As our traditional methods of teaching and learning get further in the rearview mirror, we as educators find ourselves at a pivotal moment. Will things ever go back to “normal”? What even is “normal” anymore, and if we ever go back to it, how drastically will recent events and events yet to come impact our mental, emotional, social, and financial equilibriums?
One area of focus that has continued to gain importance over the past few months and years is social and emotional learning (SEL). Social and emotional learning is becoming more synonymous and integrated with the experience of learning, and research reinforces a compelling story about how building a culture of SEL can transform schools and districts.
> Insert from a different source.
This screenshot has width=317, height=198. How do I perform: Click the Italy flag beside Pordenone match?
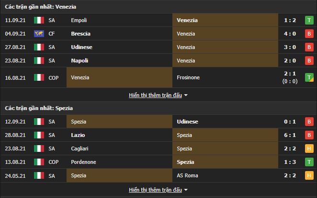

SEL continues to provide positive change and skill development, especially during uncertain times, to:
- District and school teachers, staff, and leaders
- Students and their peers
- The greater school community, including caregivers, parents, and families
Let’s focus on how building a culture of SEL can support each of these groups:
1. District and School Teachers, Staff, and Leaders
With so much instability and uncertainty right now, educators are having to make substantial changes to how they deliver instruction. And building a culture of SEL helps educators build skills to manage stress and have greater social and self-awareness that help them make good decisions and balance the new work–life integration happening across the globe.
Integrating SEL into professional development and training supports consistency in the language, response, and cultural values and norms used in schools, while also increasing job satisfaction and career longevity. And when our district leaders have healthy social and emotional skills and strategies, our staff, students, and wider school community have better experiences, which lessens the stress involved in changing environments and offering students academic, social, and emotional support.
The question we can ask ourselves for our districts’ and schools’ sake is: How can we adequately train and prepare staff to weather the storms of their own social and emotional struggles so they can support learners in both face-to-face and virtual settings?
2. Students and Their Peers
For months, we have seen students struggle with the absence of their routines, seeing friends, and being in the positive environment schools can offer, experiencing cherished rituals like graduation and saying goodbye for the summer. Before we ever encountered social distancing and the halt on so many of our traditional methods of learning and educating, we were still facing challenges that drove a wedge in students’ social and emotional growth. Now, the pandemic has shown in great detail the value that caring adults (like those found at a school) and learning bring to our students’ lives.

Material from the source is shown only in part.